298 — CrisisMMD: Multimodal Twitter Datasets from Natural Disasters

Alam, Ofli, & Imran (1805.00713)

Read on 14 June 2018
#dataset  #twitter  #society  #NLP  #imagery  #humanitarian-aid  #public-health 

Twitter is a hugely useful resource for humanitarian aid during natural disasters or other crises. But extracting information from a natural language corpus such as Twitter is really really hard.
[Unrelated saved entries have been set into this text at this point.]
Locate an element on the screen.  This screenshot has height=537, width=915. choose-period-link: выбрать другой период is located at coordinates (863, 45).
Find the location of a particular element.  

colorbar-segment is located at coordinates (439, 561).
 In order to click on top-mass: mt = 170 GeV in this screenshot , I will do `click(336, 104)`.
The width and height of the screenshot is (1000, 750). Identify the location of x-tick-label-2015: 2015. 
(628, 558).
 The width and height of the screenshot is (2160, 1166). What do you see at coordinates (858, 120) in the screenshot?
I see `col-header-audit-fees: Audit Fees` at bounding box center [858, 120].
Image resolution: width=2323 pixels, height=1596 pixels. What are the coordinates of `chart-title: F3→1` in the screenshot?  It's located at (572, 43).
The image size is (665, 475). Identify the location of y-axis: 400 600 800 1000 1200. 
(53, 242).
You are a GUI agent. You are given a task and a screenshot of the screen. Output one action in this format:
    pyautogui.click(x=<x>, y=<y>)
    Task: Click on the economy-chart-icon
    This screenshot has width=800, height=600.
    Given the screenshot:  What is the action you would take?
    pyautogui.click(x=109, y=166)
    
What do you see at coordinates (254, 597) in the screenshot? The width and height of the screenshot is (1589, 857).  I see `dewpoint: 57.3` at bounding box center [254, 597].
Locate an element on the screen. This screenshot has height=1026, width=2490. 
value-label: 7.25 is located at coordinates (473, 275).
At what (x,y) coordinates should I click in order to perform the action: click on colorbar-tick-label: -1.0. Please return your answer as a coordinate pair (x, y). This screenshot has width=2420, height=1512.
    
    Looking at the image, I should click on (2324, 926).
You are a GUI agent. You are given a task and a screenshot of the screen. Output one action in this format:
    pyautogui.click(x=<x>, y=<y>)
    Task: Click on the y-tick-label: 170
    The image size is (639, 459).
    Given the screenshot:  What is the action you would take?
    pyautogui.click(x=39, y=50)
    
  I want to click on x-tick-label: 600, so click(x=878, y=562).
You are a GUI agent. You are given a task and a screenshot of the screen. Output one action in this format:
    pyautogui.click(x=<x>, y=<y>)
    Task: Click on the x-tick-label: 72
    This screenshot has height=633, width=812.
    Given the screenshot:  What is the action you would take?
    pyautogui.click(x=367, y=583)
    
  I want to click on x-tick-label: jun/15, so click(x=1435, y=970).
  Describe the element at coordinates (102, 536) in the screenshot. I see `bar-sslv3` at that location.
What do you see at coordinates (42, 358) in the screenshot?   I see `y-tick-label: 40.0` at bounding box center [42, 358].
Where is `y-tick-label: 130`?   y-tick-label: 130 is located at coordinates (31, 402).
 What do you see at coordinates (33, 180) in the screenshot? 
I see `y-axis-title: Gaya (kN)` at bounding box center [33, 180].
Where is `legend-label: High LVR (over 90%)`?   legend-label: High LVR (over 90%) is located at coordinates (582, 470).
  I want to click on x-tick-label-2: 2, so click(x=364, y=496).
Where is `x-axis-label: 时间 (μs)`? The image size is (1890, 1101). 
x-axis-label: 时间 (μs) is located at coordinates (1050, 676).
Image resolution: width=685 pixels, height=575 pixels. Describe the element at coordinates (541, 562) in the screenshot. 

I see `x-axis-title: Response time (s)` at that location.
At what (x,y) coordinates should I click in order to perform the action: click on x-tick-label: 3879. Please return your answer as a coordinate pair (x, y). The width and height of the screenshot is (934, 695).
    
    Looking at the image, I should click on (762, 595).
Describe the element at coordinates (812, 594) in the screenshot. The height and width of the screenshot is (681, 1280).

This work looked at several recent disasters, including the 2017 Sri Lankan floods, hurricanes Harvey and Maria, wildfires, and earthquakes. The researchers polled Twitter for “multimodal” content, filtering posts for those that contained both text and imagery. The dataset that they producd aims to satisfy three main goals: it provides “humanitarian” categories — each image is categorized into the type of damage or recovery that it shows (such as “vehicle damage”, “rescue”, “missing / found people”, etc); it provides a level of informativeness, as gauged by human annotators (useful vs not-useful markings); and it provides an assessment of the severity of the damage shown in the picture (as graded by a rubric). All annotations were performed by crowd-sourced human annotators, with more than one annotator grading each image.

This dataset, dubbed CrisisMMD, is available for public use in order to train humans or machines to better respond to disasters quickly, to reduce harm to humans by improving the response speed and filtering efficacy of digital humanitarian efforts.